Neste instante, e não por acaso, ouço o trompete do Chet Baker, ouço sobretudo a voz que me parece recomendar, em tom exortativo, look for the silver linning, contrariando que a felicidade seja uma arte perdida (como dizia Vila-Matas, citando Cyril Connoly). Que outro propósito pode ter uma história que não a de explorar os desequilíbrios que se pretendem posteriormente reordenados? É o eterno dilema, a única inquietação que nos move: a existência de um número infindável de possibilidades que se colocam ao longo do itinerário que vamos escolhendo. Neste processo, lutamos bravamente contra as trevas, perscrutando na escuridão da noite a forma mais segura de navegar, tarefa tão necessária quanto imprecisa, em qualquer latitude. Certamente que o mais importante será a perspetiva adotada, o grau de distorção que somos capazes de suportar ou acolher, entre a realidade e aquilo que é a nossa construção pessoal nesse espaço entre dois pontos que pode ser a vida toda. Campos referia-se ao esplendor dos mapas, caminho abstracto para a imaginação concreta, mas queria ser e sentir tudo e todos numa celebração paraláxica da pretendida vitória sobre o espaço e o tempo.

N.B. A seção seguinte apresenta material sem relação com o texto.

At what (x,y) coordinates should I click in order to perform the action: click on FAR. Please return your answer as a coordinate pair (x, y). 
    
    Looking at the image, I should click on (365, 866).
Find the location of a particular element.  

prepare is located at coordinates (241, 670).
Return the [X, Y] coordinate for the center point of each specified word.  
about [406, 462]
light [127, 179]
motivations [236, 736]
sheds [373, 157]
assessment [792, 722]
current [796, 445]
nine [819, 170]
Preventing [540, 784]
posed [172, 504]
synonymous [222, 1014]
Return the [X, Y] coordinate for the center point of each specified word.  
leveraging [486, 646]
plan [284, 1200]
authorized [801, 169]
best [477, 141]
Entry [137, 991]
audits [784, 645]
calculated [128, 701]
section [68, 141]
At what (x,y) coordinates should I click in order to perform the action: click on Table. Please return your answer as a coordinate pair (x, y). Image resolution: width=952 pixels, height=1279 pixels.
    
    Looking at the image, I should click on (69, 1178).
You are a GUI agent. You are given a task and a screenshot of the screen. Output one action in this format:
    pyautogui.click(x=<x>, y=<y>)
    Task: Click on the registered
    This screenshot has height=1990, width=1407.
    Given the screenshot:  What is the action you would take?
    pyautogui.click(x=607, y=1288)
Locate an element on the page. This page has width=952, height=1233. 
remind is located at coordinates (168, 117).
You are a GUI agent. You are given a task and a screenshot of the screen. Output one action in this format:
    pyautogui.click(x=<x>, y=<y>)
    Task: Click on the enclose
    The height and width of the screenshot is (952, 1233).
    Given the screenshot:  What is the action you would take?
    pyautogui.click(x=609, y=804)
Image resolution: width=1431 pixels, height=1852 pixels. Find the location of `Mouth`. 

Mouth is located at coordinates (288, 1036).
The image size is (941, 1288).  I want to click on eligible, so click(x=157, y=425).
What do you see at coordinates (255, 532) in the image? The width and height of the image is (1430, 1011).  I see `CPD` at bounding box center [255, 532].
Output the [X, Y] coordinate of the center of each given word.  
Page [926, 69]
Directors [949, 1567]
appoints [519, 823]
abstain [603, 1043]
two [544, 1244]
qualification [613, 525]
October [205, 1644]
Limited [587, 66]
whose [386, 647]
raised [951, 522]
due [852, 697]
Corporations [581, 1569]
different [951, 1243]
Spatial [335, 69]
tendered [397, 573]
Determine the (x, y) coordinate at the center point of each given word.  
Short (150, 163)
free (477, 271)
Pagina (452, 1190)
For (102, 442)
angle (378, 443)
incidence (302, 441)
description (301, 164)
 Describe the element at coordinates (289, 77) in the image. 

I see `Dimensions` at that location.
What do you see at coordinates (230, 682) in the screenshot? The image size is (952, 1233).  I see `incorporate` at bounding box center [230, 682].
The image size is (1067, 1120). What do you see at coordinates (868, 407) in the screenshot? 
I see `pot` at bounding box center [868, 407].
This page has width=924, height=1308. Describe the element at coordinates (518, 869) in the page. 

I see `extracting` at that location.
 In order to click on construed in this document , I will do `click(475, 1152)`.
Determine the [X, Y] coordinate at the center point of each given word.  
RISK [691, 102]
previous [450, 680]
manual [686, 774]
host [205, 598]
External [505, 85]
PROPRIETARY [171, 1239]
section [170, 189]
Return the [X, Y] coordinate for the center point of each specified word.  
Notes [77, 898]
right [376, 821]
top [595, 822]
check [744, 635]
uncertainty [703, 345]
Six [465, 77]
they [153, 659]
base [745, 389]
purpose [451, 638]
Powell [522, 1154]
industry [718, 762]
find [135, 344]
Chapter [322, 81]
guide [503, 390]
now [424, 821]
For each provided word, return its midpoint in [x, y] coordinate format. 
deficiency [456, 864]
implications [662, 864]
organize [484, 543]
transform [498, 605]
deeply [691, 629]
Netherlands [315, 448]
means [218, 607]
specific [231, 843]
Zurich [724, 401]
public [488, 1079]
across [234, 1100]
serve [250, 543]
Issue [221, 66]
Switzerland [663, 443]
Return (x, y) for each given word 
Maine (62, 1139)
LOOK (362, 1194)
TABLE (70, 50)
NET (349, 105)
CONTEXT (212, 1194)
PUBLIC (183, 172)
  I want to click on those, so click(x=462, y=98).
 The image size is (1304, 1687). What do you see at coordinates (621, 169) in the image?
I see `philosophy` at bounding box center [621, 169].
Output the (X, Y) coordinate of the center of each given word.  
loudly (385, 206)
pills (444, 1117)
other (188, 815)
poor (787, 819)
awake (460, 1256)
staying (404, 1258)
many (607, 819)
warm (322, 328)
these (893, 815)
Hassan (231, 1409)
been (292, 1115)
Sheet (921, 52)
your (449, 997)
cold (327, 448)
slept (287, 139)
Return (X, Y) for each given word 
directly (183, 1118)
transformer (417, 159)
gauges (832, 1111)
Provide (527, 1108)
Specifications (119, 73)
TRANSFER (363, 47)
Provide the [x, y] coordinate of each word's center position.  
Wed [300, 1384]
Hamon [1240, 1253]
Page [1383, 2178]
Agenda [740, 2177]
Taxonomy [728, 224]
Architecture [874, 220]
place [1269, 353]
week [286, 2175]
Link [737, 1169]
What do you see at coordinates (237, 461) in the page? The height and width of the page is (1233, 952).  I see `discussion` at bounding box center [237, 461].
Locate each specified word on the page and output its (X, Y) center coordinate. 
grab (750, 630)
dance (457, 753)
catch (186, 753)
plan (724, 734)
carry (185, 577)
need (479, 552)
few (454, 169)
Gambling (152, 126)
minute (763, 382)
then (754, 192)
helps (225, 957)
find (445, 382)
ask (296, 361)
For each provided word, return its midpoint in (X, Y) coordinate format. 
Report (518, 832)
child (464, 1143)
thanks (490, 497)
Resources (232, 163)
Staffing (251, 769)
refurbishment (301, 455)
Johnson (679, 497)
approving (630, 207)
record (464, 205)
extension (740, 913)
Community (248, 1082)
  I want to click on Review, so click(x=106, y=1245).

Píndaro unia numa só raça homens e deuses, afirmando embora a impossibilidade de sabermos o caminho, de dia ou de noite, que o destino nos reserva; Horácio ensinou-nos a fazê-lo, colhendo o momento. Muitos, como Ronsard e Yeats, celebraram o amor em forma de ave vermelha transportada na lapela, resistente a todas as formas de erosão, mas não encontraram o roteiro eficaz para despir o peso da melancolia, suporte robusto da consciência, ferida interior a latejar sobre a corrupção inultrapassável da parte material da felicidade que o tempo provoca, louvando, nas suas composições contaminadas de tristeza solene, o amor e o belo como um arrastado lamento. Por outras palavras, em estilo elevado, recusaram a fissura da romã, indiferentes ao facto de só ela permitir o acesso à doçura do interior do fruto.
Entretanto, swagman sem bússola, vejo-me subitamente imóvel. São definitivamente horas de retempero, que um coração saudável precisa de um baço firme na sua função depurativa.
(É neste momento que, à sombra do eucalipto, acendo o lume e vejo passar o melro de Stevens metamorfoseado em ave palradora, contando o poema do Rei dos intervalos, Deus do intermédio, the king of gaps, enquanto a água ferve para o chá de carqueja).